▶ **Short exercise**:
Convert only the lines from the one containing "Task: Click the calendar icon in sidebar" through the one containing "1080x558 pixels. click(674, 277)", inclusive, into a numbered list, and omit blank lines.

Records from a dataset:
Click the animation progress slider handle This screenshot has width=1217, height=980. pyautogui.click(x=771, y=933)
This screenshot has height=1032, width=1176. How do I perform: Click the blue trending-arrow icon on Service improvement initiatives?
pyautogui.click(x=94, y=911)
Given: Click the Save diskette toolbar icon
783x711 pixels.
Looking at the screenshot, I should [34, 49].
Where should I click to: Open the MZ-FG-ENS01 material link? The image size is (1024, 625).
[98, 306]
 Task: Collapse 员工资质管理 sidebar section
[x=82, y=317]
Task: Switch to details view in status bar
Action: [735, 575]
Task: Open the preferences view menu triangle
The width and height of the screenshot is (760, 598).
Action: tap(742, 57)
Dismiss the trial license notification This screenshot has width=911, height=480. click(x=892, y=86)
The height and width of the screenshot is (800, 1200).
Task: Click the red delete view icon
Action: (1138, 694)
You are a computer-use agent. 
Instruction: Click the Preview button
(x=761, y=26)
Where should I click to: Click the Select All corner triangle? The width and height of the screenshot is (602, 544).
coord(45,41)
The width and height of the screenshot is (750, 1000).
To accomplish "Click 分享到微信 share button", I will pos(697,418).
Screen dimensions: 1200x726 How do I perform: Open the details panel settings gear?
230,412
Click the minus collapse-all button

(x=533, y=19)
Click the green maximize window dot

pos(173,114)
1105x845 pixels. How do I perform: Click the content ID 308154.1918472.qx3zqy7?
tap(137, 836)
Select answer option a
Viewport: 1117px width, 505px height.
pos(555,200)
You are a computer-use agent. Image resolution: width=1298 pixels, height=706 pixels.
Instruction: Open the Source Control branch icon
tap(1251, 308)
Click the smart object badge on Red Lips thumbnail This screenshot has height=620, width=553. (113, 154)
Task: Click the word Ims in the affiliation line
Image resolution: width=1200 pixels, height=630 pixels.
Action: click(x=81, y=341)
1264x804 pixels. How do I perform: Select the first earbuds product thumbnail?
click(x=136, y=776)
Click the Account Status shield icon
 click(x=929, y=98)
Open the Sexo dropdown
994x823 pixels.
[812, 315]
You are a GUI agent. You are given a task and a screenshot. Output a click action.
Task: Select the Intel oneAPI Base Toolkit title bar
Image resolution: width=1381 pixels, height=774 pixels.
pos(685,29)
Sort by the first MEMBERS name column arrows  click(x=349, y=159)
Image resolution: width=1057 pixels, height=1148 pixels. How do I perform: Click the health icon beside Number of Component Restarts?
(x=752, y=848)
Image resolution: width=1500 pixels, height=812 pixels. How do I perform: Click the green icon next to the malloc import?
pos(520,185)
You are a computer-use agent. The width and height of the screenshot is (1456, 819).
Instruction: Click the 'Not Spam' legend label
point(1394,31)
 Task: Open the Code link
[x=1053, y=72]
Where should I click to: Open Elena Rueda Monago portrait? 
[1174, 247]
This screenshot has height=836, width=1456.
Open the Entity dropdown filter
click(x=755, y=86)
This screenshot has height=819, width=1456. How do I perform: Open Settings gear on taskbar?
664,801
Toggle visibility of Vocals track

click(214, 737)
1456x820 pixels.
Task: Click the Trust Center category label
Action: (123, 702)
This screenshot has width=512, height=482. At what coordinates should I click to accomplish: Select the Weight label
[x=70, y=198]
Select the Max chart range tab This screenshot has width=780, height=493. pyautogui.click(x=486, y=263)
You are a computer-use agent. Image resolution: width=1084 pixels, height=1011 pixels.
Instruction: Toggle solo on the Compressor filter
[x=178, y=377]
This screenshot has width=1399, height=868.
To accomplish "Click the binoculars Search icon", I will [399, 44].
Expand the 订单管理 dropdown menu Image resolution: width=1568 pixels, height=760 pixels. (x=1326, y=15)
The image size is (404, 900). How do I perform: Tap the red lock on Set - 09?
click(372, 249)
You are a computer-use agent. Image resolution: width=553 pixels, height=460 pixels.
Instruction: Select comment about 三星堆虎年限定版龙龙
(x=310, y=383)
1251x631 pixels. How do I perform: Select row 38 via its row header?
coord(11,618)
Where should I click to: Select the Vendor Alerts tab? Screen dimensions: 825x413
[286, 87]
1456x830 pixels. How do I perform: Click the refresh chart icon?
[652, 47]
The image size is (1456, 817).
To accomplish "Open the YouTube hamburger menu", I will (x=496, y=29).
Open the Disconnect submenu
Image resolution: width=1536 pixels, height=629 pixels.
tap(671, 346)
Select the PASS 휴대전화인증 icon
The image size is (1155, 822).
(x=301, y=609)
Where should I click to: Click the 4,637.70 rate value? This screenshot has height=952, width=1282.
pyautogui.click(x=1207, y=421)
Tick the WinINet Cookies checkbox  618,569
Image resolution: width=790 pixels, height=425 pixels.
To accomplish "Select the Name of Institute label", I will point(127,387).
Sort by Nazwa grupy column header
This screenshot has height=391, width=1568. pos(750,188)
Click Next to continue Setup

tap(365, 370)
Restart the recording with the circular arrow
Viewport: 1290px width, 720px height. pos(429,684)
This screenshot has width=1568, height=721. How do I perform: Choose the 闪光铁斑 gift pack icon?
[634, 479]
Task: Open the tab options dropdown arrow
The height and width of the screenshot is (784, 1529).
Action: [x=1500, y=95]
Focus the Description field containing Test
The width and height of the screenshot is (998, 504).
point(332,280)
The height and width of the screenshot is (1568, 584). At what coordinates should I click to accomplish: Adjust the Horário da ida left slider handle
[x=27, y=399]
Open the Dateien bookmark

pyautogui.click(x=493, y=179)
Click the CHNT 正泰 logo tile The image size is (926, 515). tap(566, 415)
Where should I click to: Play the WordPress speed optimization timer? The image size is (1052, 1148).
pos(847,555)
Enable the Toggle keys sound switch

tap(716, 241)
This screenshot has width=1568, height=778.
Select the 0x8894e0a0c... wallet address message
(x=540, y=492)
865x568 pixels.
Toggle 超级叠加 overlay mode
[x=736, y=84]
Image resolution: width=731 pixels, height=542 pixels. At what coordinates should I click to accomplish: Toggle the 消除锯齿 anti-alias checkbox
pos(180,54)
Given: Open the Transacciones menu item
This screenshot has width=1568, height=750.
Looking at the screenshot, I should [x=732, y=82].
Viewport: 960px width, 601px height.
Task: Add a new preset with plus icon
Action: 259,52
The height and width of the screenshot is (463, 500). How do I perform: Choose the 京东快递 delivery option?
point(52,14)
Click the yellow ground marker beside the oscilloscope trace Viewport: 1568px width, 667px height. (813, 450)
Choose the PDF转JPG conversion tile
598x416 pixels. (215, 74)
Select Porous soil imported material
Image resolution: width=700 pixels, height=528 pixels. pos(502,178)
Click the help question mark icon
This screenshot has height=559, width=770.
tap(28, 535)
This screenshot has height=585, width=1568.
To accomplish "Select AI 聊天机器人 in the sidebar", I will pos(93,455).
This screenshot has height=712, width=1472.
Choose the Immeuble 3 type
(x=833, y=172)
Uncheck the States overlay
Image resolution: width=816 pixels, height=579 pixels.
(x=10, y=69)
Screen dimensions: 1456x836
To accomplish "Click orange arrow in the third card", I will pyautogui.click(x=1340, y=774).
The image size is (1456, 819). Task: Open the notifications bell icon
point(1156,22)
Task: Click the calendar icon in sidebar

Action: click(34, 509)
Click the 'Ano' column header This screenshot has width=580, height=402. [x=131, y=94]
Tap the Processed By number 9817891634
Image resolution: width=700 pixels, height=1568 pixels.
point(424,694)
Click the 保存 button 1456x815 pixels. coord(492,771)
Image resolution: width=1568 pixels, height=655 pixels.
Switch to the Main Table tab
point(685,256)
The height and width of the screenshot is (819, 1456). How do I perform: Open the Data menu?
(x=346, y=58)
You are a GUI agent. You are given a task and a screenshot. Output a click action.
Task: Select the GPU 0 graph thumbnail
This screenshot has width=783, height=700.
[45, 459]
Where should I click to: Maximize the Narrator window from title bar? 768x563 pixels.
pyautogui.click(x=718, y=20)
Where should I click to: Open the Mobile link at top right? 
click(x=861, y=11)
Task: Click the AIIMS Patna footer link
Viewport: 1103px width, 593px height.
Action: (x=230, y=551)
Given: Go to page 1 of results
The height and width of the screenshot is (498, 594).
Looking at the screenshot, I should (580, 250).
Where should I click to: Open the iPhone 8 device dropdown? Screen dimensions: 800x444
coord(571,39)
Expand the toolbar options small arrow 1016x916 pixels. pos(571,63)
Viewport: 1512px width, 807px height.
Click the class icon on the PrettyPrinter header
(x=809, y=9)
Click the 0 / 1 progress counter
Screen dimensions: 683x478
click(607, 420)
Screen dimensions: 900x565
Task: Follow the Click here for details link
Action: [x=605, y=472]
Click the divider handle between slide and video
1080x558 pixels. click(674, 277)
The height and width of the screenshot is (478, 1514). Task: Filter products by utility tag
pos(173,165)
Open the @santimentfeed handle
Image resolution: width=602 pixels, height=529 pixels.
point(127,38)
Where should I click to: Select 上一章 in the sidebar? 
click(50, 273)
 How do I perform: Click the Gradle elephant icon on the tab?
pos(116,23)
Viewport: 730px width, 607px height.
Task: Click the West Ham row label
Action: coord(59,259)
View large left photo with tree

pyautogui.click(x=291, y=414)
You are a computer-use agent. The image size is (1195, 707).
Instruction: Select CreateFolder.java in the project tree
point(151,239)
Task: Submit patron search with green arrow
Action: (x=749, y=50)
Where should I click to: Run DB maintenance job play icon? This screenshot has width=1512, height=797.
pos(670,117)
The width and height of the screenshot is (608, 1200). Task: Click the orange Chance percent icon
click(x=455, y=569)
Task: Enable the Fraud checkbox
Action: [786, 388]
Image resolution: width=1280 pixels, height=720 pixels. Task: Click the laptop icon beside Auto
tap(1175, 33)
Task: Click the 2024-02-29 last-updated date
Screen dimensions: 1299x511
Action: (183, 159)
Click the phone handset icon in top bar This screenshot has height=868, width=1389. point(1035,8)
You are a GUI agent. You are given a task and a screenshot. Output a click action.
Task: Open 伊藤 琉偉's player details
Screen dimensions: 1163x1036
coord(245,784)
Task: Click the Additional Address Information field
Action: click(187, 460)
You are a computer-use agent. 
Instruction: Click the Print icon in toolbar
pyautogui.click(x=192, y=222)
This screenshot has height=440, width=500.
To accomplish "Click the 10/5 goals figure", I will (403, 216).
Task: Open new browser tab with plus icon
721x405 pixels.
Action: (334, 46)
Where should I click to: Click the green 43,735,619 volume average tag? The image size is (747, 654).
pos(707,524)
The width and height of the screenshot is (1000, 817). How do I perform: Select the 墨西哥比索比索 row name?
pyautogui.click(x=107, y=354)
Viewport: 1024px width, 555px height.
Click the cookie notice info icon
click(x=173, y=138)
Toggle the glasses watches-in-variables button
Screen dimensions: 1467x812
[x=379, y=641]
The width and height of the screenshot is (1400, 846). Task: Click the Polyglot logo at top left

▶ **Written answer**:
1. Task: Click the calendar icon in sidebar
2. Action: click(34, 509)
3. Click the 'Ano' column header This screenshot has width=580, height=402. [x=131, y=94]
4. Tap the Processed By number 9817891634
5. Image resolution: width=700 pixels, height=1568 pixels.
6. point(424,694)
7. Click the 保存 button 1456x815 pixels. coord(492,771)
8. Image resolution: width=1568 pixels, height=655 pixels.
9. Switch to the Main Table tab
10. point(685,256)
11. The height and width of the screenshot is (819, 1456). How do I perform: Open the Data menu?
12. (x=346, y=58)
13. You are a GUI agent. You are given a task and a screenshot. Output a click action.
14. Task: Select the GPU 0 graph thumbnail
15. This screenshot has width=783, height=700.
16. [45, 459]
17. Where should I click to: Maximize the Narrator window from title bar? 768x563 pixels.
18. pyautogui.click(x=718, y=20)
19. Where should I click to: Open the Mobile link at top right? 
20. click(x=861, y=11)
21. Task: Click the AIIMS Patna footer link
22. Viewport: 1103px width, 593px height.
23. Action: (x=230, y=551)
24. Given: Go to page 1 of results
25. The height and width of the screenshot is (498, 594).
26. Looking at the screenshot, I should (580, 250).
27. Where should I click to: Open the iPhone 8 device dropdown? Screen dimensions: 800x444
28. coord(571,39)
29. Expand the toolbar options small arrow 1016x916 pixels. pos(571,63)
30. Viewport: 1512px width, 807px height.
31. Click the class icon on the PrettyPrinter header
32. (x=809, y=9)
33. Click the 0 / 1 progress counter
34. Screen dimensions: 683x478
35. click(607, 420)
36. Screen dimensions: 900x565
37. Task: Follow the Click here for details link
38. Action: [x=605, y=472]
39. Click the divider handle between slide and video
40. 1080x558 pixels. click(674, 277)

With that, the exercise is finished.